Prime Minister John Key, on a trade trip to Vietnam, has joined his his Vietnamese counterpart in condemning the deadly attacks across Paris.
Mr Key was welcomed to Hanoi by Prime Minister Nguyen Tan Dung on Sunday.
The trip was to foster closer economic ties but the tragedy in Paris has dominated.
Mr Dung condemned the perpetrators of the attacks, claimed by Islamic State militants, which killed 129 people at a concert hall, bars and restaurants, and outside a sports stadium.
"Together with the international community, Vietnam would like to express its condolences to the Government and people of France, and especially to the victims of the attacks," said Mr Dung.
"We believe that with the strong efforts of the French Government, those perpetrators will be duly punished."
Mr Key said while New Zealand was relatively safe, authorities remained vigilant.
"I couldn't say to you that we're completely immune. We have people on our watchlist. We know IS are very effective at reaching out to those people.
"We have a responsibility to other New Zealanders to do the best we can to monitor any behaviour that we think is unusual or untoward."
Economic matters remained high on the agenda as New Zealand signed a number of agreements to boost trade in areas such as aviation, food safety and education.
Economic Development Minister Steven Joyce said the measures would help meet the target of doubling two-way trade to $2.2 billion by 2020.
"The Vietnamese government ... are very supportive and encouraging of New Zealand expertise and New Zealand knowledge and services coming into here.
"So, New Zealand companies will get a good welcome. They'll still have to do the work, and like all these things, it's about relationships. But it's well worth doing."
In education, the two countries are aiming to boost the number of Vietnamese studying in New Zealand by 30 percent by the end of of 2017. Some 2022 chose to study here last year.
Another target is to encourage New Zealand tertiary providers to run more courses in Vietnam.
Massey University has an agreement with the University of Economics Ho Chi Minh City under which students come to New Zealand to study for a Masters of Finance. It will sign a new agreement with the university to provide a programme in Vietnam, starting in 2017.
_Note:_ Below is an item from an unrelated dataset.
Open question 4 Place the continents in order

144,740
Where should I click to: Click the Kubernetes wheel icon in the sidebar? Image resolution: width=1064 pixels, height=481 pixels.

Massey University deputy vice chancellor Ted Zorn said offering courses in Vietnam was expensive but worth it.
"If you're talking just pure finances, the best arrangement is to bring students to New Zealand because they are coming into existing courses with the infrastructure already in place.
"But I think in terms of deepening the partnerships and showing a deep commitment to developing the country, then (offering courses in Vietnam) is a big deal."
Professor Zorn is visiting other universities while in Vietnam to explore further opportunities.
Aviation provides other opportunities as growth in Vietnam passenger numbers the third fastest in the world, behind only China and the United Arab Emirates.
James Crisp, an executive vice president of baggage handler provider BCS Group, is hoping to win tenders in Vietnam.
Mr Crisp said the country was crying out for pilots, air traffic controllers and newer aviation services which New Zealand firms are well-placed to provide.
"The airport infrastructure (in Vietnam) is low, and needs to be developed. We see a lot of spend about to occur in the next five to ten years."
There is also an agreement to invest over $14 million in new development measures in Vietnam, including a food safety project, the expansion of a dam safety pilot, and an increase in training and scholarships for Vietnamese officials.
Despite the talks in Vietnam weighted toward fostering trade ties, Mr Key admitted the terrorist attacks in Paris would dominate the rest of his trip.
"I think it's a fair point to say as we go into the range of different regional meetings, we've now got APEC coming up and East Asia Summit, it's hard to believe that terrorism won't be a significant discussion point."
Mr Key will leave for APEC in Manila on Tuesday.